I do not want to put words in the mouth of Pope Leo XIV, who has not yet had a chance to say much. But every indication we are getting shows he will continue the course of his predecessor, Pope Francis, and therefore ours will be a church for the least and the rejected. One of Francis’ images of the church was that of a field hospital. Such a term conjures up images of canvas tents in war settings, where injured soldiers go for urgent treatment of their wounds. International humanitarian law states that such field hospitals should be shielded from attack. It is only common sense and common decency. And yet, here in the field hospitals of our own churches, we the faithful, each of us in our own way wounded individuals, are not protected.

A few weeks ago, a woman caught me by the side of our church. She looked at me and said, with tears in her eyes, her voice cracking, “Padre, es como que están cazándonos, como si fuéramos animales.” (Father, it’s like they are hunting us, as if we were animals.) It is true. This is what undocumented people are feeling. The nets are closing in on them, the circle is getting tighter, and even their own places of worship are not safe. If we have come to this as a country, that hardworking, religious, family-oriented people are going to be hunted in this land, then can there not be at least one place where they are safe? The place they go to be in that privileged relationship with God, which all of us — Republicans, Democrats, independents and all others — so desperately need? Actual hospitals should be counted among those safe places, obviously, as should schools where our children learn.

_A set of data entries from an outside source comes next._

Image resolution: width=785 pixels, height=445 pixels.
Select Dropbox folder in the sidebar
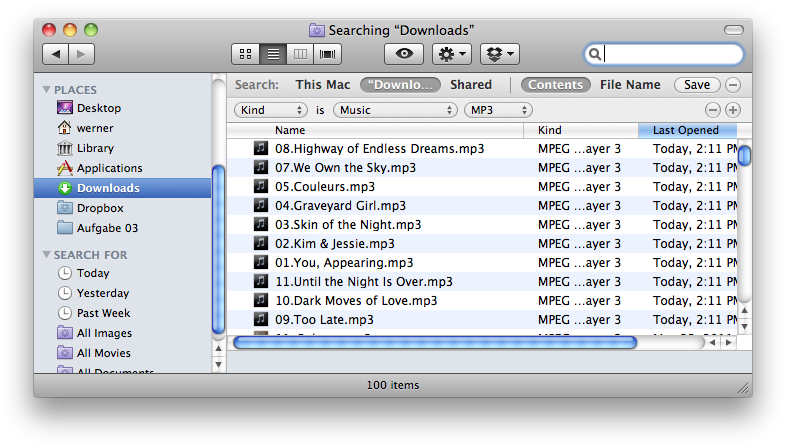point(100,208)

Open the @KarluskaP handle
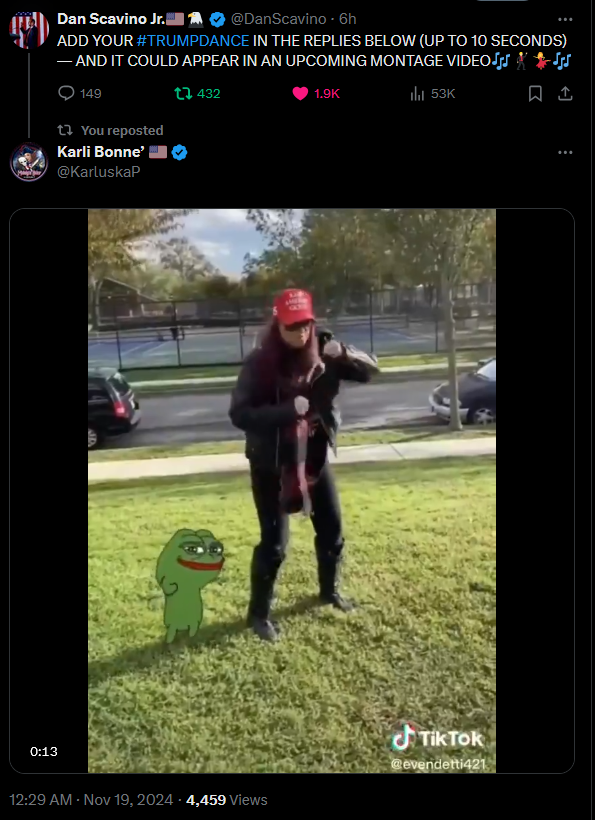pyautogui.click(x=98, y=172)
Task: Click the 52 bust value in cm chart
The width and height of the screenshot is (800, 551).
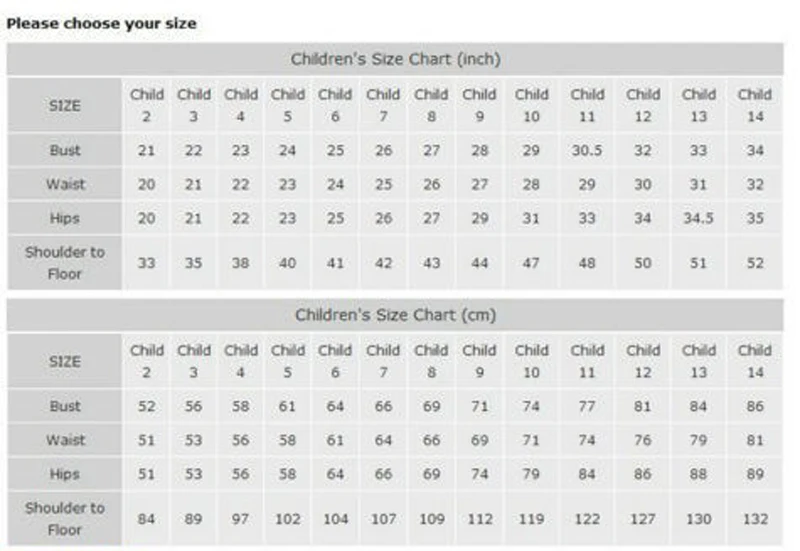Action: pyautogui.click(x=146, y=406)
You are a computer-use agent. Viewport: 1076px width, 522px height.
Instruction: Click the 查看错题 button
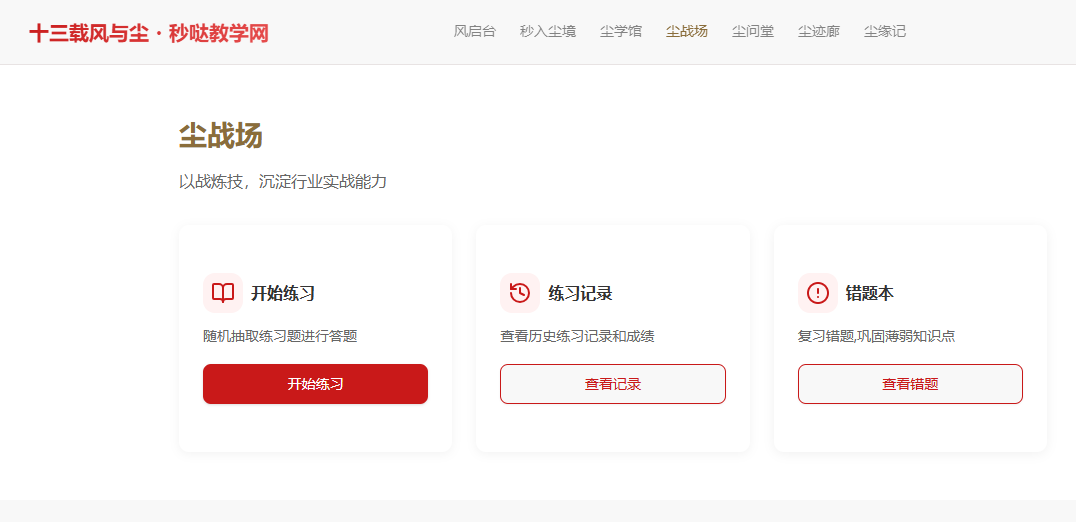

The mere fact that ICE has a right to enter religious spaces fuels what Cardinal Robert McElroy termed “the war of terror and fear” which is being waged against our undocumented brothers and sisters, God’s precious people. Just the threat itself is sufficient to have people feel on edge and never at true peace.

The Catholic Church believes a country has the right to protect its borders and to have orderly immigration. But terrorizing hardworking, faithful people is simply unacceptable.

We all the trendy plastic bracelets from a few decades ago, “WWJD,” or “What Would Jesus Do?” While perhaps simplistic, there was something remarkably refreshing and even grounding about those bracelets. What would Jesus do today if ICE officers were to present themselves at the door of his church? I think we all know. He would not allow them to enter; he would do everything he physically could to protect his sheep. He gives an example for all religious leaders to follow. I take my cues from him. The other plaintiffs and I are not standing idly by, allowing ICE to enter our sacred spaces.

Santarosa is pastor at Our Lady of Guadalupe church in Logan Heights, where he resides.